Abandonware websites began to spring up in the late 1990s. Today, hundreds of these sites exist, offering free downloads of old games, obsolete applications, and out-of-date operating systems. The creators of many of these sites claim their primary purpose is to preserve software that might otherwise disappear forever. Games and programs found on abandonware sites are usually unavailable from their original publisher, and in many cases cannot be obtained through any other means.
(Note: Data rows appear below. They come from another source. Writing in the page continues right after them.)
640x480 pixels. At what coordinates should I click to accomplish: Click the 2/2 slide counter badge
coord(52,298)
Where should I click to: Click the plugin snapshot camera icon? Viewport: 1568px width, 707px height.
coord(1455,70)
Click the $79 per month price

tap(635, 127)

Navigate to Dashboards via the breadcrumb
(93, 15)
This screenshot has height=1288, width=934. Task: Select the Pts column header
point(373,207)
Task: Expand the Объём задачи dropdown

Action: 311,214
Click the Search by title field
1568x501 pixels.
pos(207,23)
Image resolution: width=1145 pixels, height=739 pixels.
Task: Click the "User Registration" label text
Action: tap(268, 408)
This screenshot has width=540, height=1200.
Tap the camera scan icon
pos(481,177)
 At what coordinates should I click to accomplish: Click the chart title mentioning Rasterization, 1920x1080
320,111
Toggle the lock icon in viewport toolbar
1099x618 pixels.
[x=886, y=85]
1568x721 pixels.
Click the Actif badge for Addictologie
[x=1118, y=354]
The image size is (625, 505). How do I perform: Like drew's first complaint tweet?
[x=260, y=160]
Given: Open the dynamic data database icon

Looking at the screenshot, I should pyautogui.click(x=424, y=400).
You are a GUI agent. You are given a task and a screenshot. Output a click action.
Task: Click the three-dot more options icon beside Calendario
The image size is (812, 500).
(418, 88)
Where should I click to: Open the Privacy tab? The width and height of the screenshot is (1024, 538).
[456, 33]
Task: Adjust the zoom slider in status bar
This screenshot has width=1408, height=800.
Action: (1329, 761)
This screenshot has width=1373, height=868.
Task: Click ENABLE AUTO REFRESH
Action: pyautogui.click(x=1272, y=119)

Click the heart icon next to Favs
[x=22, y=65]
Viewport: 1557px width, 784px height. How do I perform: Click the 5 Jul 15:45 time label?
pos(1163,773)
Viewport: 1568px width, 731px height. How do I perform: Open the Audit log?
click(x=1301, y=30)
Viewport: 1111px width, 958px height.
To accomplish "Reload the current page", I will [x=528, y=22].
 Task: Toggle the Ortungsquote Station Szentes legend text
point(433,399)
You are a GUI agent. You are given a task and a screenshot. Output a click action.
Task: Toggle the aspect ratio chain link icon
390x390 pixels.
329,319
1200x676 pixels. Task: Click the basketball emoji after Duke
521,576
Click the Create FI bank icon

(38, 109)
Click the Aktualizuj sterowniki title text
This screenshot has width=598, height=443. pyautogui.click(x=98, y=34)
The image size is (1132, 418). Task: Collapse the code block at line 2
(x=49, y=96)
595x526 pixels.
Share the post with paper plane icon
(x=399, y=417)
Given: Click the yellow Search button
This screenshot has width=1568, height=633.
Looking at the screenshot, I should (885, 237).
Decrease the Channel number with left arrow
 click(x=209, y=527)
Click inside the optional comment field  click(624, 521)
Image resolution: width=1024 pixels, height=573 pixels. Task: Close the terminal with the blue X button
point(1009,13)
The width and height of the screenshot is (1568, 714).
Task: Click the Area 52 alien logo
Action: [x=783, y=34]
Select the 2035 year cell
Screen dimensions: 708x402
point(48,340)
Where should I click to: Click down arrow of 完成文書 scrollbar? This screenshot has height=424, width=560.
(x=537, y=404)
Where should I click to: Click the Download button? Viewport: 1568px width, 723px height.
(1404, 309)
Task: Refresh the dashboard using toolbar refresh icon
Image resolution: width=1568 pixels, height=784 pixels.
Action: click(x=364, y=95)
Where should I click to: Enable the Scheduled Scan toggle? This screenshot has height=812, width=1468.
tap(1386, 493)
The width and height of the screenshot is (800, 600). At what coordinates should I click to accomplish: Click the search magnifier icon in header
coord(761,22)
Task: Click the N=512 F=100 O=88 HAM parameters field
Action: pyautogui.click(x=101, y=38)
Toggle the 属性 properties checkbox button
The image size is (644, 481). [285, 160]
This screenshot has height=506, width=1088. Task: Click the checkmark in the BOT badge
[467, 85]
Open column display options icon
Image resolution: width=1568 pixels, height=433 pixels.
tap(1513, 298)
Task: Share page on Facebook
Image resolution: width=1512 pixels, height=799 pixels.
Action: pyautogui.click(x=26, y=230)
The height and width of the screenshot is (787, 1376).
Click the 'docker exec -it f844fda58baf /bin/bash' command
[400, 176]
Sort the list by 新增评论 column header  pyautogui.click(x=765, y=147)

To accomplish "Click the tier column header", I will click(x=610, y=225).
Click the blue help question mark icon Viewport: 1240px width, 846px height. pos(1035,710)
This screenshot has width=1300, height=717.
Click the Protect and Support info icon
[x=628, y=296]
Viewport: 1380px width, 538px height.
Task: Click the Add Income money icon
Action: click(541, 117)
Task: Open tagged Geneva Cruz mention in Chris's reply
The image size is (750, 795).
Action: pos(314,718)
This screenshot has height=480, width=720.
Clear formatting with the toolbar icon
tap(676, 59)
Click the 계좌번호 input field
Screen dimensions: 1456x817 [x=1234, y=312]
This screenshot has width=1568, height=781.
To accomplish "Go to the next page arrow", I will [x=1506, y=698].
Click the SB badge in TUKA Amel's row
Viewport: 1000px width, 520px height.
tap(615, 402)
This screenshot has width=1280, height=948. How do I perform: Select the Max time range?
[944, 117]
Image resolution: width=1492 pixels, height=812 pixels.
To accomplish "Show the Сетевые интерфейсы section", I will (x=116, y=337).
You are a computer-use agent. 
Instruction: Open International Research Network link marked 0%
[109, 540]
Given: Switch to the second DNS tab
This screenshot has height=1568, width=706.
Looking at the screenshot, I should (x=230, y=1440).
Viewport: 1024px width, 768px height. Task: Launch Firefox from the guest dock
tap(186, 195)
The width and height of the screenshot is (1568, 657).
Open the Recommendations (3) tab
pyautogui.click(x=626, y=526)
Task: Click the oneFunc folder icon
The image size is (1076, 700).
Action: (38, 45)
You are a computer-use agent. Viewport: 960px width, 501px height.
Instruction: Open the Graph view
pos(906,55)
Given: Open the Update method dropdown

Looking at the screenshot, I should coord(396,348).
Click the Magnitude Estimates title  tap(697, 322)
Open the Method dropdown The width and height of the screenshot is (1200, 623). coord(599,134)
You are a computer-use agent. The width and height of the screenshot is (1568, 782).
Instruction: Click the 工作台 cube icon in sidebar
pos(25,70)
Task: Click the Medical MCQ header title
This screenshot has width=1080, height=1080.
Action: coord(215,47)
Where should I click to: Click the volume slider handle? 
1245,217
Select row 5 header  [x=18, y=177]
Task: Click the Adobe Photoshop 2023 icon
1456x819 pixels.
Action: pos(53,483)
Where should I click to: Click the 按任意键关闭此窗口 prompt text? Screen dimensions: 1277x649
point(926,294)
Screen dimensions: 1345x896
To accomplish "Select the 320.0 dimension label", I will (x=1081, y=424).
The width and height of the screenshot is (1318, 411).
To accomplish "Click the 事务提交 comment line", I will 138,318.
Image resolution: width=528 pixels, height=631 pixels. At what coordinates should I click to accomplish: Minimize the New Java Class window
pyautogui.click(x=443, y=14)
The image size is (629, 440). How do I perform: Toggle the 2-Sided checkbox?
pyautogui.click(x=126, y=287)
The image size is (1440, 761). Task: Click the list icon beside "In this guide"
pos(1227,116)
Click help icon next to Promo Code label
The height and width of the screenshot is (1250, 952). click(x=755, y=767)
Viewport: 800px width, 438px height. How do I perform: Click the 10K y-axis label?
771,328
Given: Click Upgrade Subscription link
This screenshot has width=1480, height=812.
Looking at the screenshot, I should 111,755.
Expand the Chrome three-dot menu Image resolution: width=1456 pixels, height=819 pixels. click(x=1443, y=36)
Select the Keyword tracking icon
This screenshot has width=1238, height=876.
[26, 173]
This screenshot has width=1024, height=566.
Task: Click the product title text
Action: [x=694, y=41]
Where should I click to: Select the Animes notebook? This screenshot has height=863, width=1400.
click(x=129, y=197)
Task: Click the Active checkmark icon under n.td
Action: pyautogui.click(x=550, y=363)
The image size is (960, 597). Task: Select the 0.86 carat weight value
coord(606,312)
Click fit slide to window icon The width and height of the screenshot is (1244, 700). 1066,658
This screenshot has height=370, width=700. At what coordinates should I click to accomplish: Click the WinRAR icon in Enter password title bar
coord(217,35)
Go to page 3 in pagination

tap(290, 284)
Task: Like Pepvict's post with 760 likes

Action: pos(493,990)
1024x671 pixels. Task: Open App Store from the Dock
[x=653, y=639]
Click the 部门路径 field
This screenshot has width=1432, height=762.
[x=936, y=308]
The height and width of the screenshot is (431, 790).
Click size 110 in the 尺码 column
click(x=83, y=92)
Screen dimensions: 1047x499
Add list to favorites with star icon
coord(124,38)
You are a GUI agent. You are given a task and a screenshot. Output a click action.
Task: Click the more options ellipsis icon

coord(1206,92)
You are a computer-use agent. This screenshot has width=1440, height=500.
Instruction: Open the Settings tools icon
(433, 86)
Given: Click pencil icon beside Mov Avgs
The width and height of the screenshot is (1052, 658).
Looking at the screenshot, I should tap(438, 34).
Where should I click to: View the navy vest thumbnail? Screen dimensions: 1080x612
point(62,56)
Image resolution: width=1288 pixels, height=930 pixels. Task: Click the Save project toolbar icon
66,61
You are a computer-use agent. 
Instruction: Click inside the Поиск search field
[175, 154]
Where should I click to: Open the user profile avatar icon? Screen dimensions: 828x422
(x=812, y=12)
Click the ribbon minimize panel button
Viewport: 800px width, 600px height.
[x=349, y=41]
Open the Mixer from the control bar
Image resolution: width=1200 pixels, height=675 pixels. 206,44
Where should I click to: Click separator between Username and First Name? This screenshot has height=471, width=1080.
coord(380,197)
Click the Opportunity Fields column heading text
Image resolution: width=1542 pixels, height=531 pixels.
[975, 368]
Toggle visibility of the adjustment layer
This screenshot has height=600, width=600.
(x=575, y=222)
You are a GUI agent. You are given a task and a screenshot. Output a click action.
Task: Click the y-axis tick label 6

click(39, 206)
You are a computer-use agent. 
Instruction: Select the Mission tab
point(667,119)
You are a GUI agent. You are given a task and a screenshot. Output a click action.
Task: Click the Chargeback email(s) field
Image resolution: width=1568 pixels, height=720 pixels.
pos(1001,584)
The copyright on a game or software title doesn’t expire, however, simply because the product is obsolete. While a few rights holders have released their aging software into the public domain, most abandoned software remains under copyright. The Interactive Digital Software Association (ISDA), a trade group that represents software companies, has taken a stand against the practice of distributing abandonware, arguing that while it may not harm publishers financially, it deprives them of the right to control their intellectual property. Downloading copyrighted software without permission is copyright infringement, regardless of the product’s retail availability. Some websites have shut down after receiving legal notices from the ISDA or other groups.
Despite the legal issues, abandonware sites continue to exist. Many site operators have avoided the wrath of the ISDA and others by removing content when asked or when publishers re-release older titles. Most copyright holders have limited resources to combat piracy generally, and as a result put most their energy into tackling unauthorized distribution of current products. Some abandoned programs are also "orphan works" — copyrighted material with no clear owner. U.S. copyright law, for example, has no provision for dealing with orphan works, so these applications can’t be legally sold or distributed even if there was a market for them.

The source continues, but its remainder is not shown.